[DATA EXTRACTS]
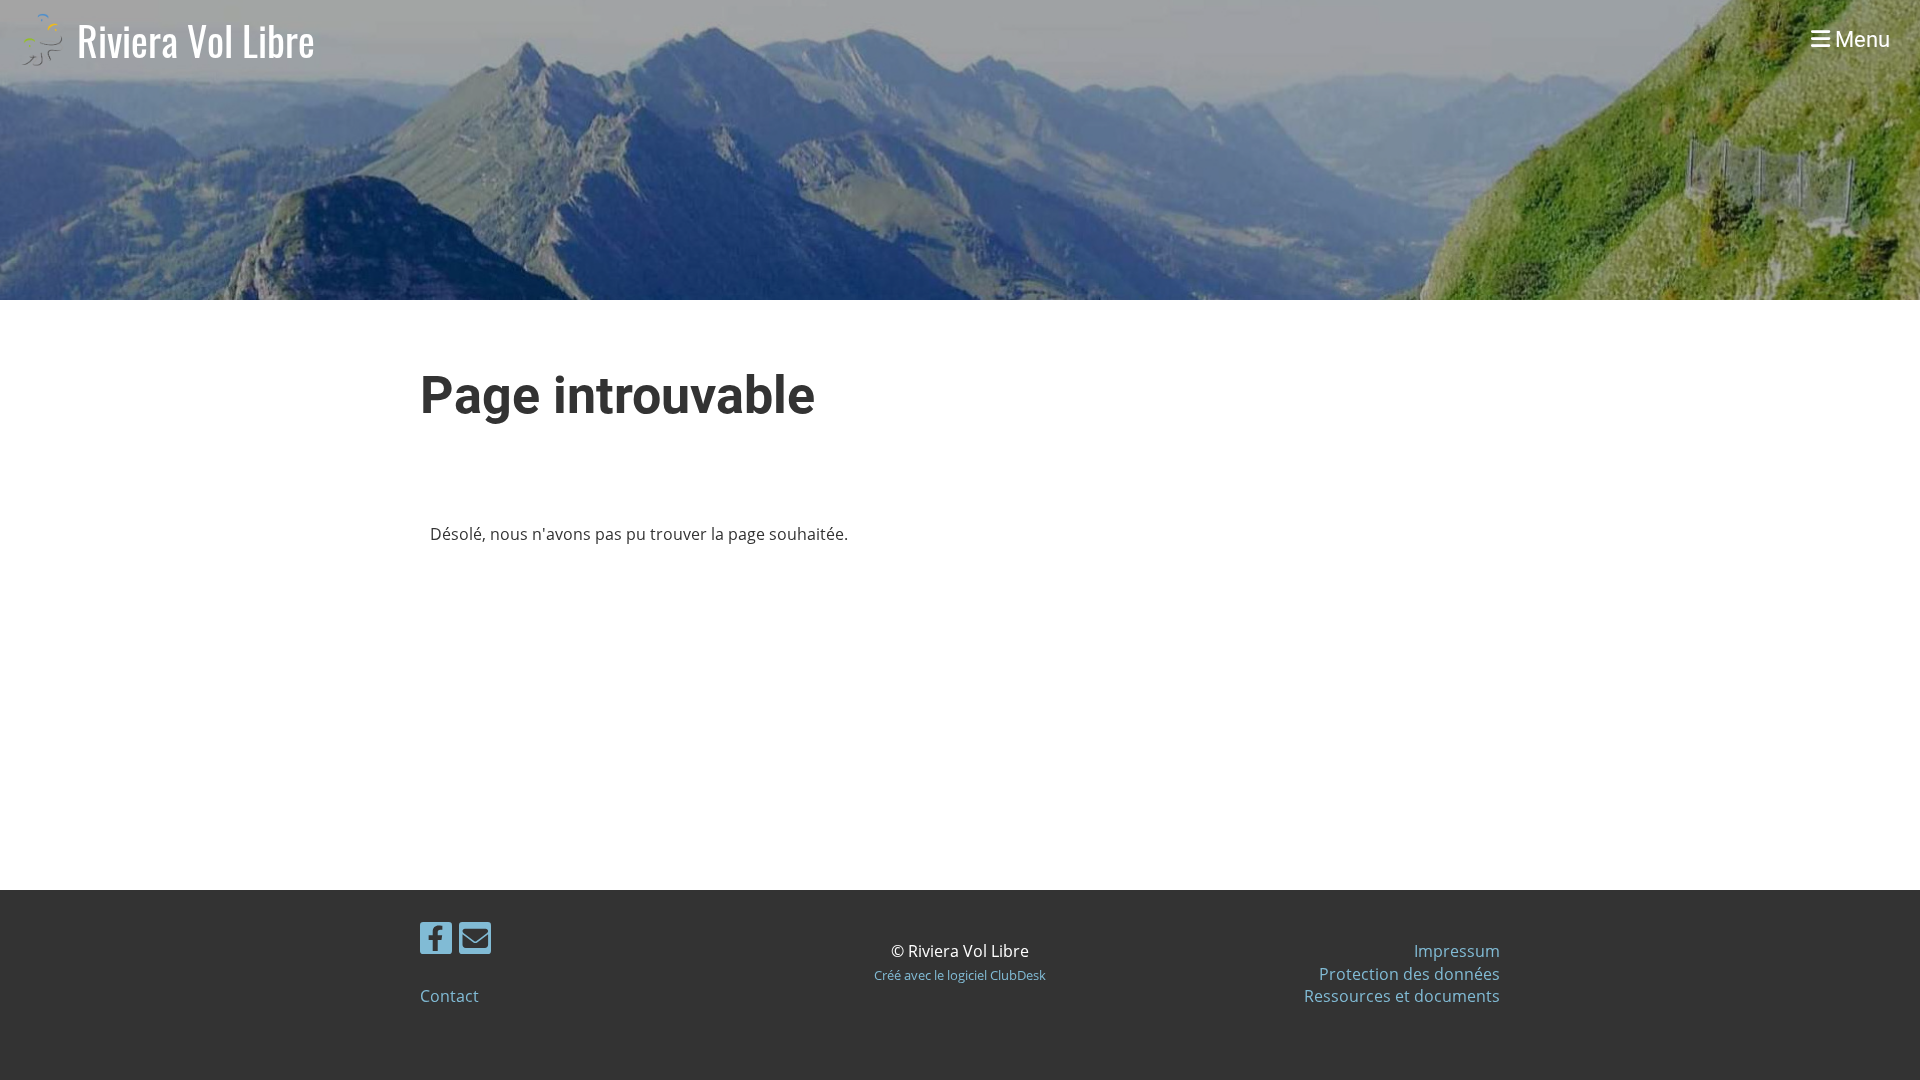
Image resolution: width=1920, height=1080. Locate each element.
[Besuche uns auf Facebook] (436, 941)
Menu (1860, 39)
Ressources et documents (1402, 996)
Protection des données (1409, 974)
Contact (449, 996)
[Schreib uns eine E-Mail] (475, 941)
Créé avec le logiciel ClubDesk (960, 975)
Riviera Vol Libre (196, 40)
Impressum (1457, 951)
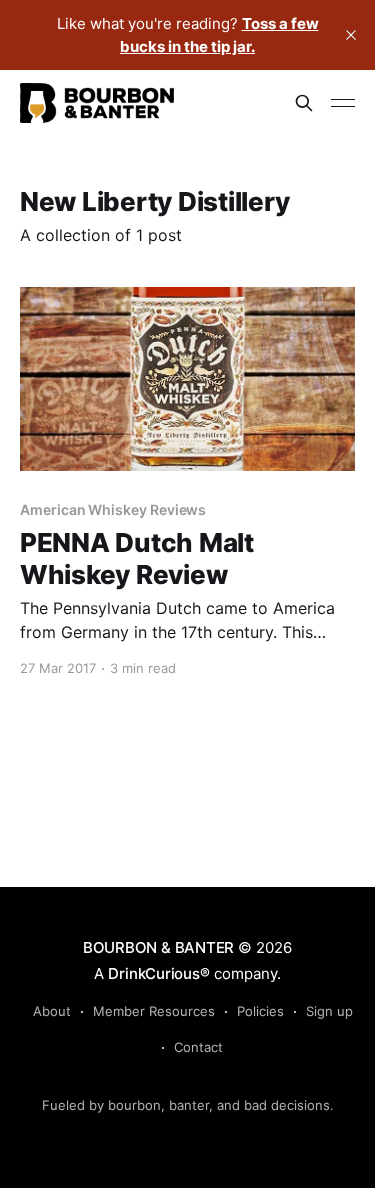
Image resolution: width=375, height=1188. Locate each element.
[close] (351, 35)
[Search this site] (304, 103)
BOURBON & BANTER (158, 947)
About (52, 1011)
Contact (198, 1047)
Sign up (329, 1011)
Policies (260, 1011)
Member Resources (154, 1011)
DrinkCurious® (158, 973)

[TASK ITEM]
Your task is to write out the lines from the one with "BOURBON & BANTER (158, 947)" through the end of the records, exactly and with nothing added.

[EXERCISE RESPONSE]
BOURBON & BANTER (158, 947)
About (52, 1011)
Contact (198, 1047)
Sign up (329, 1011)
Policies (260, 1011)
Member Resources (154, 1011)
DrinkCurious® (158, 973)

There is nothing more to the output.